UPDATE: Hawaiian Electric Industries Inc. has just announced a groundbreaking investment plan of nearly $2 billion over the next three years to enhance wildfire safety and power generation across the Hawaiian Islands. This urgent move comes in the wake of devastating wildfires, including the recent tragedy in Lahaina that claimed 102 lives.
During a conference call with stock analysts on September 30, Hawaiian Electric revealed its intention to allocate between $1.75 billion and $2.35 billion from 2026 to 2028. This funding aims to bolster resilience and reduce wildfire risks, a critical concern for the communities it serves, including Hawaii Island, Oahu, Maui, Molokai, and Lanai.
After posting a profit of $31 million for the third quarter, reversing a loss of $104 million a year earlier, Hawaiian Electric is positioning itself to finance these improvements through retained profits and newly issued debt. The company’s annual spending is set to increase significantly, from $400 million last year to an anticipated $550 million to $850 million annually.
Hawaiian Electric’s financial strategy includes a recent increase of its credit facility to $600 million and proceeds from $500 million in debt issued to institutional investors. This financial flexibility is vital as the company prepares to fulfill its obligations related to the wildfire disaster settlement, which totals $2 billion out of a $4 billion settlement expected to cover claims from thousands of affected residents.
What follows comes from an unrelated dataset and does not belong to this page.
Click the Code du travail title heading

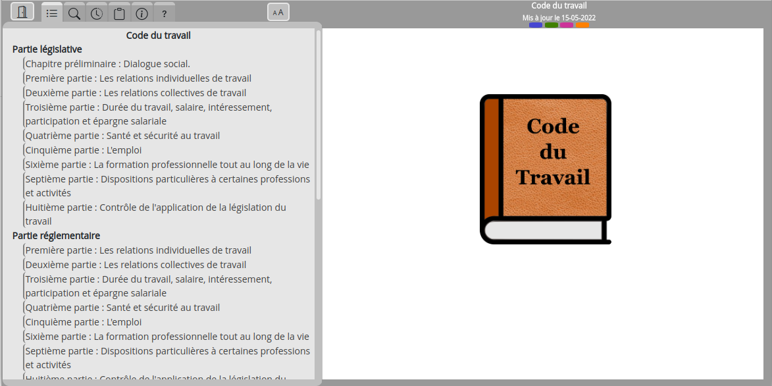pyautogui.click(x=158, y=35)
Scott Seu, HEI president and CEO, emphasized the importance of these investments, stating,
“These enhancements support investments in generation, safety, reliability, and resilience across the islands we serve.”
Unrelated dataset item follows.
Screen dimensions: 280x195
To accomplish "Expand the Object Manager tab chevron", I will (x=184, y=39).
Hawaiian Electric is also implementing critical infrastructure upgrades, having replaced or upgraded over 3,600 wooden poles and 36 miles of copper power lines since the beginning of 2024. The company has established a dedicated wildfire safety strategy, currently under review by the state Public Utilities Commission (PUC), which includes hiring an in-house meteorologist and installing over 100 weather stations in fire-prone areas.
As the company moves forward, Hawaiian Electric customers may face higher rates to cover these investment expenses, pending PUC approval. The urgency of these developments cannot be overstated, as the company strives to prevent future tragedies and ensure the safety of its communities.
With shares of HEI closing at $11.20 on Monday, down from $37.36 just days before the Maui fire, the market is closely watching how these investments will impact the company’s financial health and community safety.
As Hawaiian Electric commits to these vital improvements, the focus remains on preventing another catastrophic wildfire and enhancing energy reliability for its customers across Hawaii.